▶ **Work request**
Each entry that follows is to be duplicated exactly, without its images.

▶ **Data under study**
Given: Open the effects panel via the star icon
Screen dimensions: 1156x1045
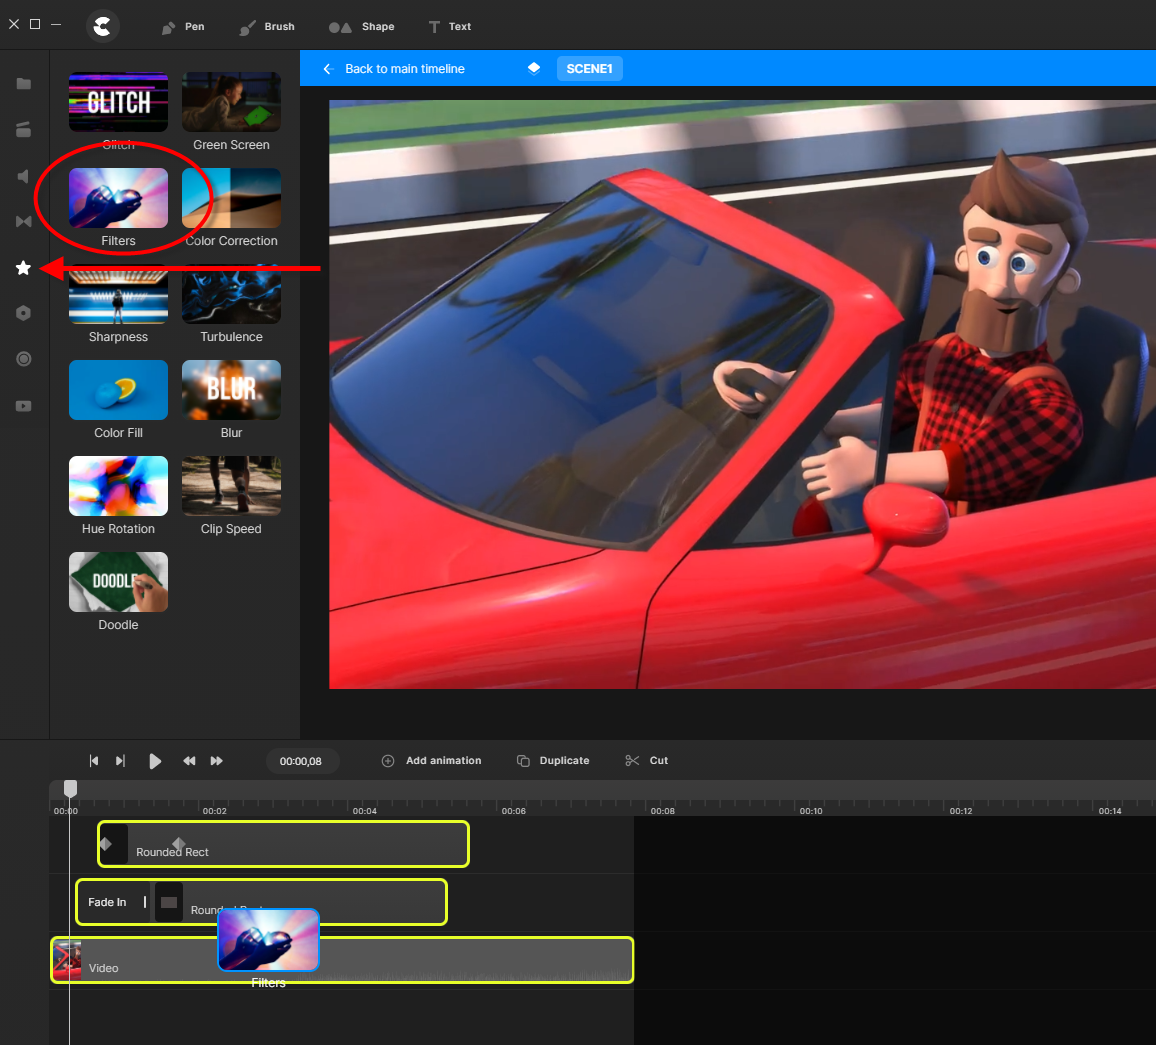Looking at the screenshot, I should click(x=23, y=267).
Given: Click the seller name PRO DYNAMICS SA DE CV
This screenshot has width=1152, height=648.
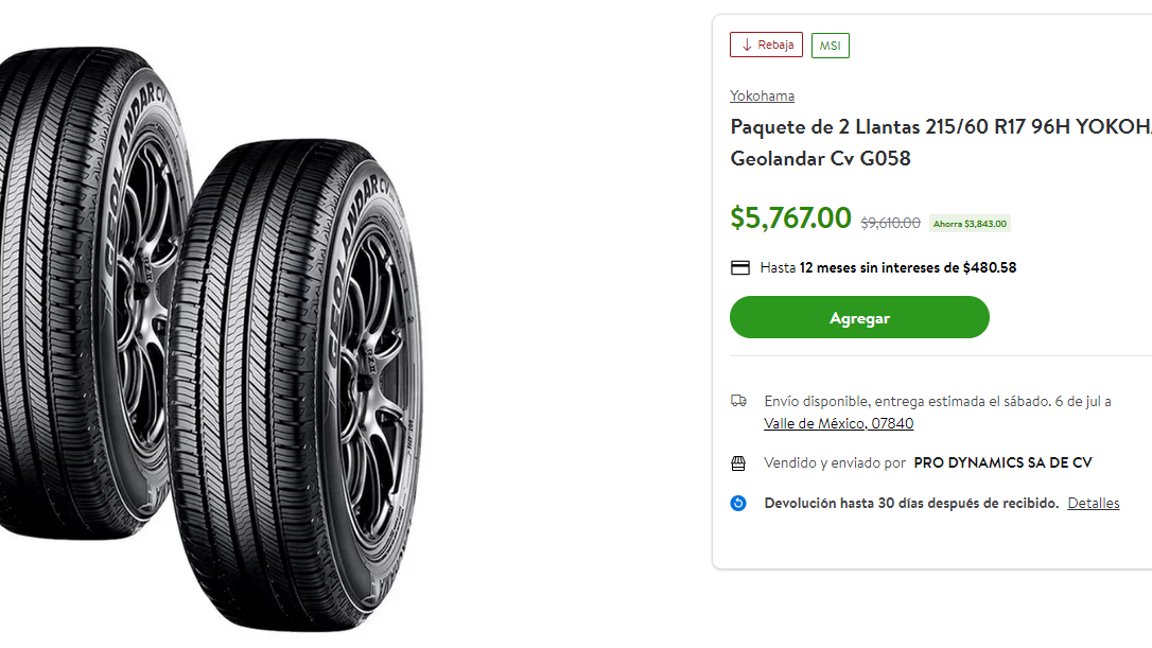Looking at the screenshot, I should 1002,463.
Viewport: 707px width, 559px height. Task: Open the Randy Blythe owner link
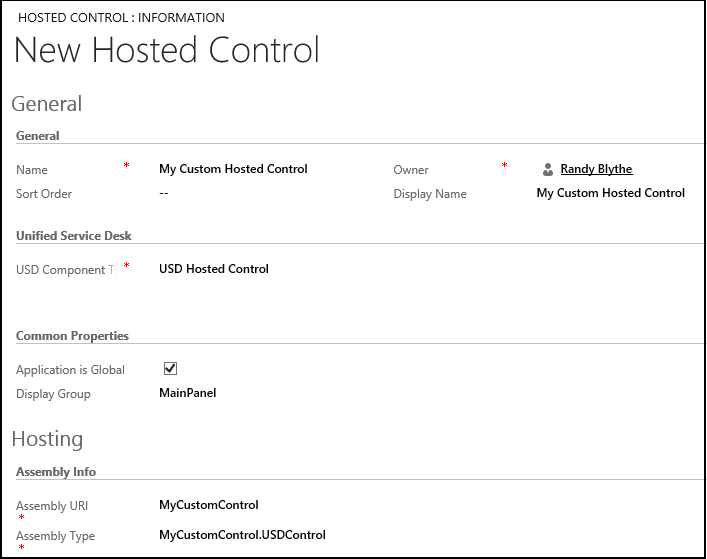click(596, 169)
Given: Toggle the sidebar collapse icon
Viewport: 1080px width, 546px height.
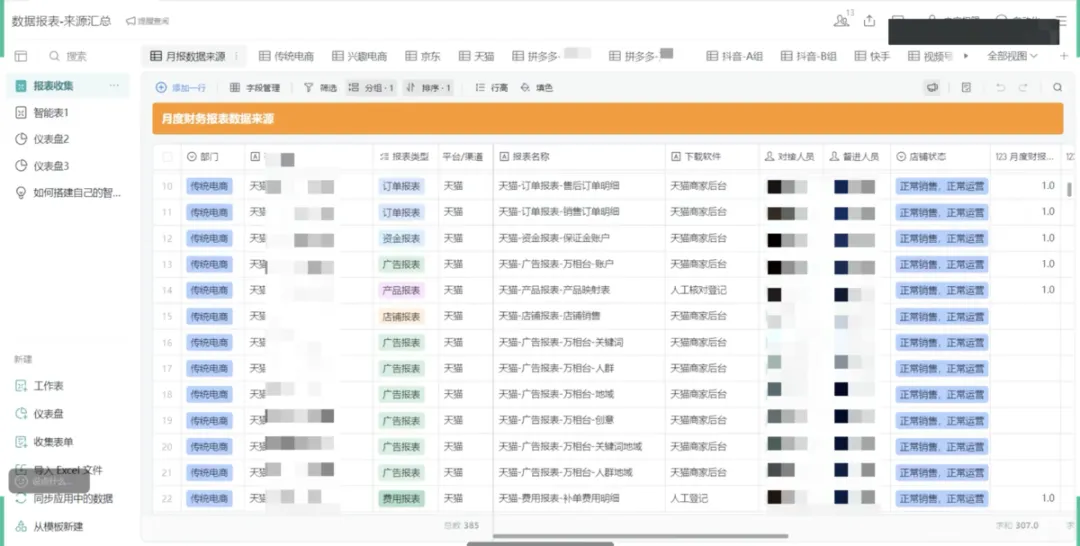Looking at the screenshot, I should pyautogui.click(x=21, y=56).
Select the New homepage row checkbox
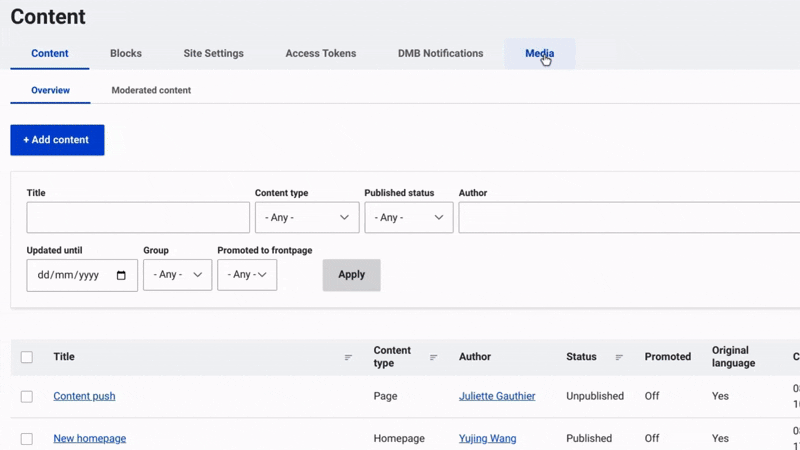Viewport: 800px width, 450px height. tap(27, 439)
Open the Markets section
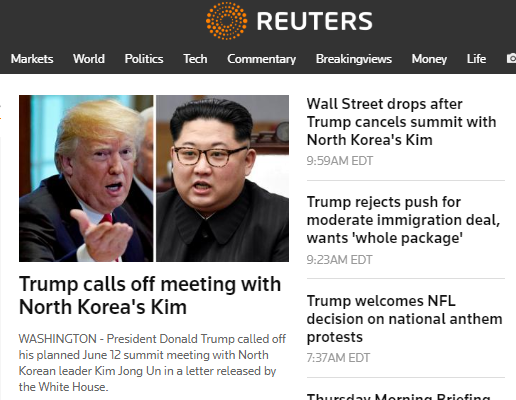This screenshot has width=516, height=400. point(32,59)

▶ **Answer to this problem**
Given: Open the effects panel via the star icon
Screen dimensions: 1156x1045
Looking at the screenshot, I should click(x=23, y=267).
Given: Click the seller name PRO DYNAMICS SA DE CV
This screenshot has width=1152, height=648.
Looking at the screenshot, I should 1002,463.
Viewport: 707px width, 559px height. Task: Open the Randy Blythe owner link
click(596, 169)
Given: Toggle the sidebar collapse icon
Viewport: 1080px width, 546px height.
Looking at the screenshot, I should pyautogui.click(x=21, y=56).
Select the New homepage row checkbox
Viewport: 800px width, 450px height. tap(27, 439)
Open the Markets section
This screenshot has width=516, height=400. point(32,59)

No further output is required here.